RECORDS PROVIDED »
━━━━━━━━━━━━━━━━━━━━━━━━━━━━━━

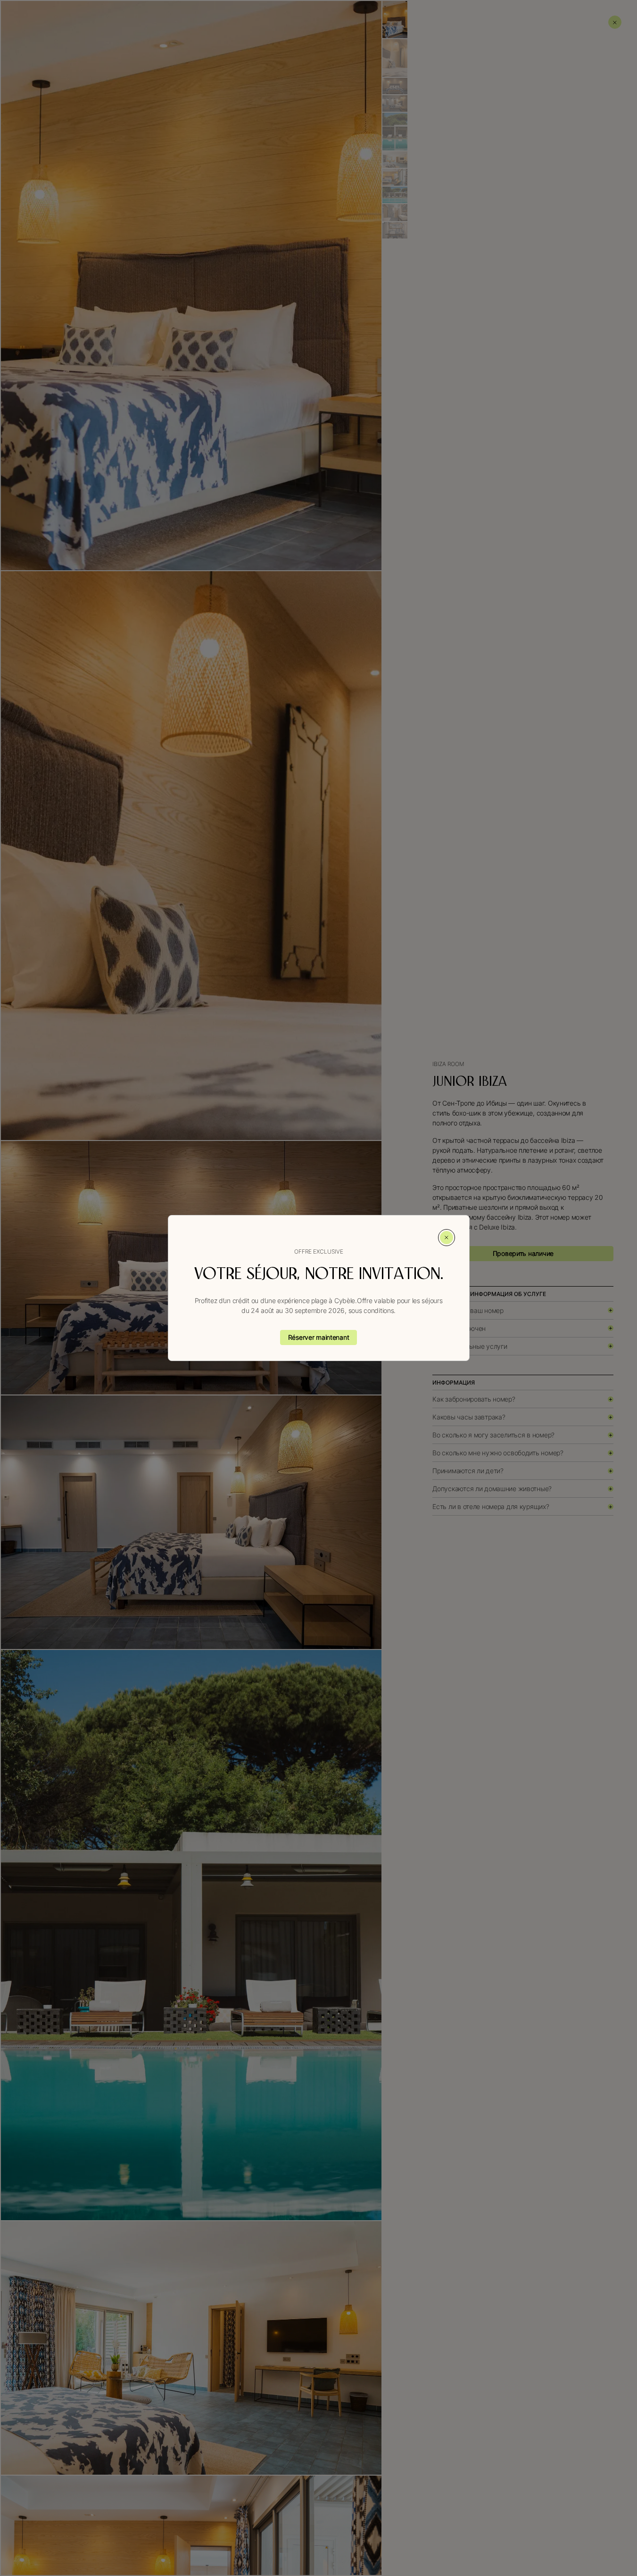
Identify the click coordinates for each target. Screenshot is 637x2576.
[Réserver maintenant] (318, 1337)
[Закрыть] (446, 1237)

━━━━━━━━━━━━━━━━━━━━━━━━━━━━━━

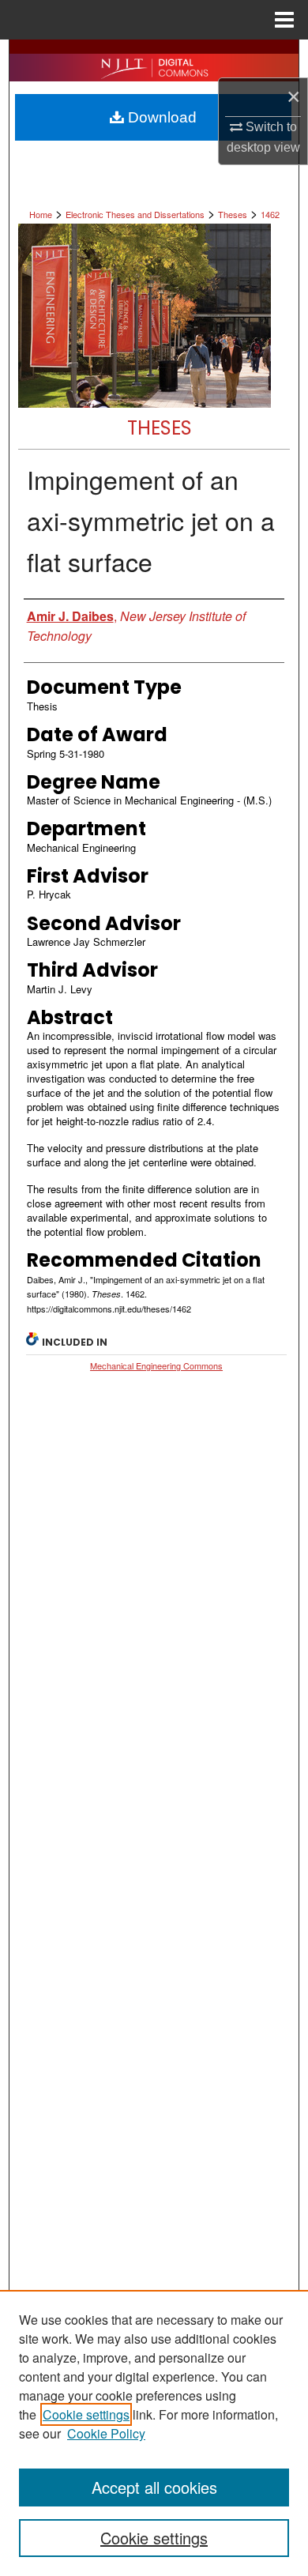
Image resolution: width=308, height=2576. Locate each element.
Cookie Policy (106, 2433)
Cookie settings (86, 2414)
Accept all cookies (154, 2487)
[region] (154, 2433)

━━━━━━━━━━━━━━━━━━━━━━━━━━━━━━

WHAT THE EXERCISE ASKS »
Please reproduce exactly the lines in the listing above from the one containing "Identify the click" through the one containing "[Закрыть] (446, 1237)", both included, and nothing more.

TASK RESULT »
Identify the click coordinates for each target. Screenshot is 637x2576.
[Réserver maintenant] (318, 1337)
[Закрыть] (446, 1237)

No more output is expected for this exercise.